## EXTRACT TO READ

Nall performs these experiments on a series of P→G mutants of cytochrome c, and measures the “slow folding” conformer via absorbance at 418nm or fluorescence at 350nm. The only P→G mutant that significantly affected folding kinetics was P76G. Interpretation: isomerization of P76 is a rate-limiting step in the folding of cytochrome c.

It has been debated whether proline isomerization is relevant to folding in vivo. There is now clear evidence that, for at least some proteins, it is indeed relevant.

Nall’s chapter is an epic fail in terms of data visualization - instead of plotting the curves on the same plot, they put each one on its own plot with different, unlabeled, axis extents, such that all curves look the same even though they are very different.

Jacob & Monod

Many of the earliest-studied proteins were studied not because of their biological or medical importance, but simply because they were available in sufficient quantity to do research on: RNAse, cytochrome c, S peptide, and so on. A sea change occurred when Jacob and Monod, in France, came to protein folding from a starting point of genetics. They were interested in beta galactosidase, and they already had a whole series of mutants from genetics experiments. Beta galactosidase is a larger protein than the others people had studied - 125 kDa - and exists as a tetramer, so it was harder to fold.

Their key experiment was a double jump of sorts. They began with a fully folded protein, then dipped it briefly into anywhere from 0M to 6M GdnHCl, then put it back into a folding buffer. Curiously, they found that if the protein was dipped in 6M GdnHCl, the folded form could be recovered with a high yield in the buffer afterward. But if they dipped the protein into 3M GdnHCl, recovery in buffer was very low. The dip in yield at ~3M GdnHCl was dubbed a “trough”. The interpretation was as follows. There were two intermediates, I₁ and I₂, such that the folding pathway is U → I₁ → I₂ →. I₁, but not I₂, is prone to aggregation. 3M GdnHCl is just enough denaturation to get a lot of protein to I₁ all at once, such that it irreversibly aggregates off-pathway. Whereas if you go all the way to 6M, you are unfolded, and then can quickly refold through I₁ and I₂ to reach N.

## EXERCISE
In the text on protein folding, which P→G mutant of cytochrome c was the only one to significantly affect folding kinetics?

## MATERIAL SHOWN
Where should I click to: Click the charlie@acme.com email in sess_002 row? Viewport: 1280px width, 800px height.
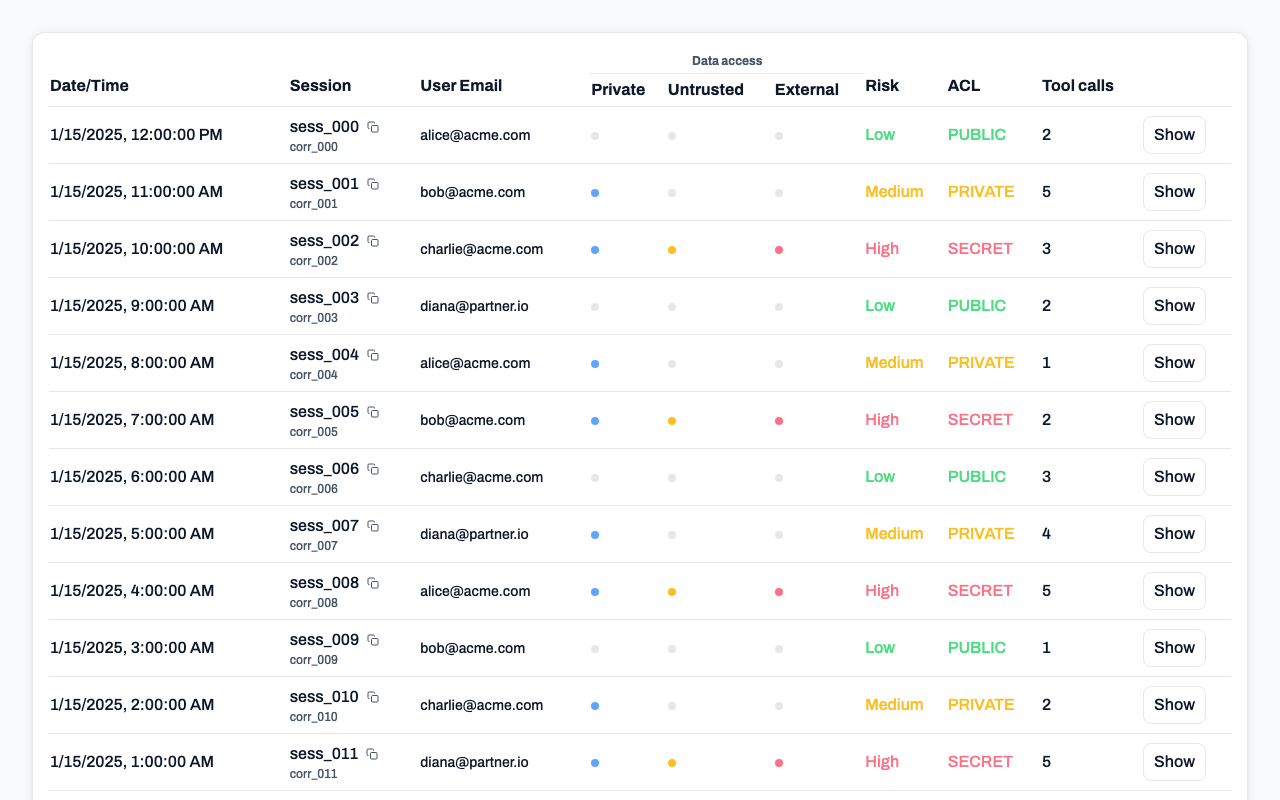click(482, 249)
==
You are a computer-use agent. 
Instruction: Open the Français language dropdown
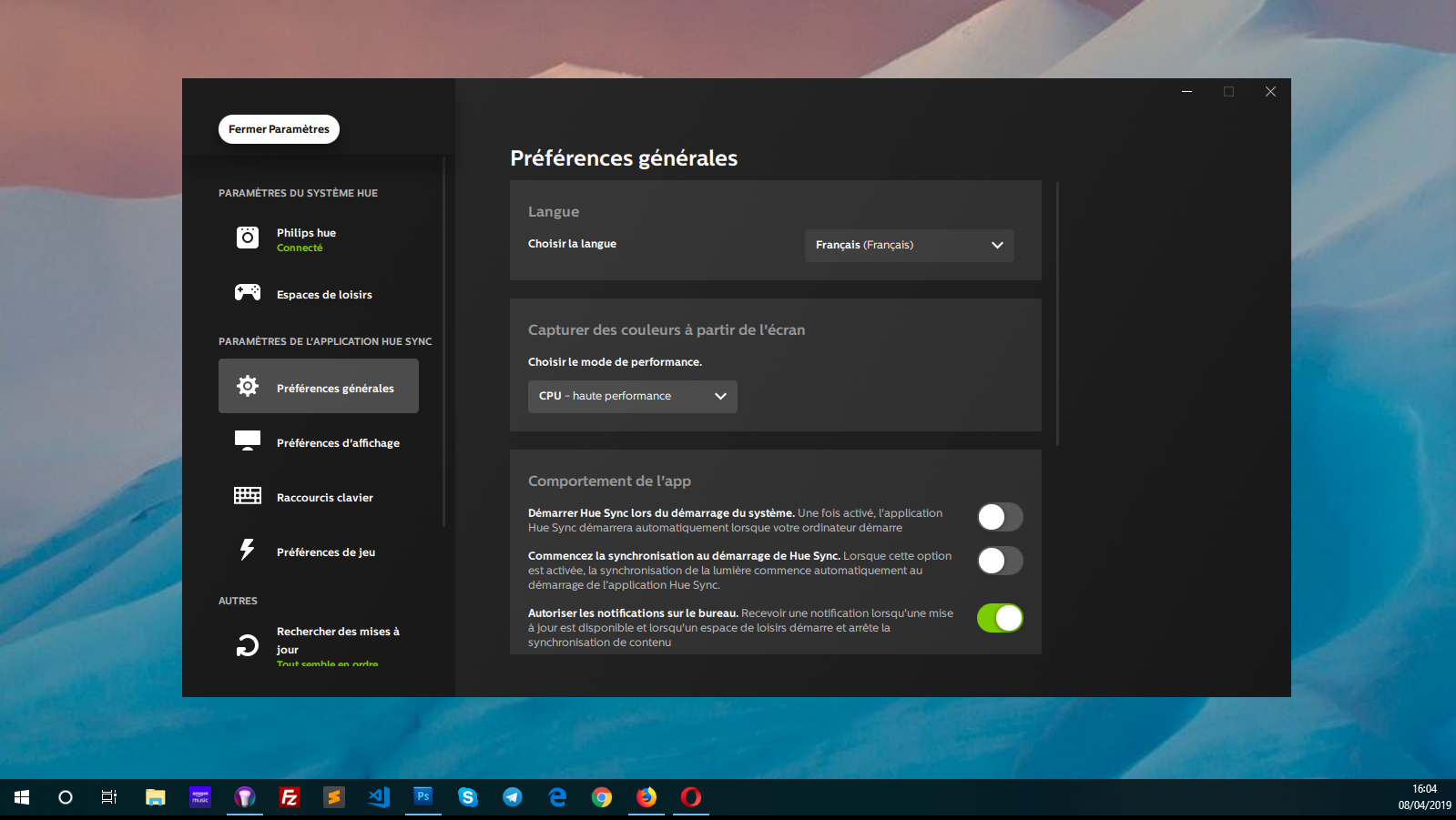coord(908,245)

## ANSWER SECTION
P76G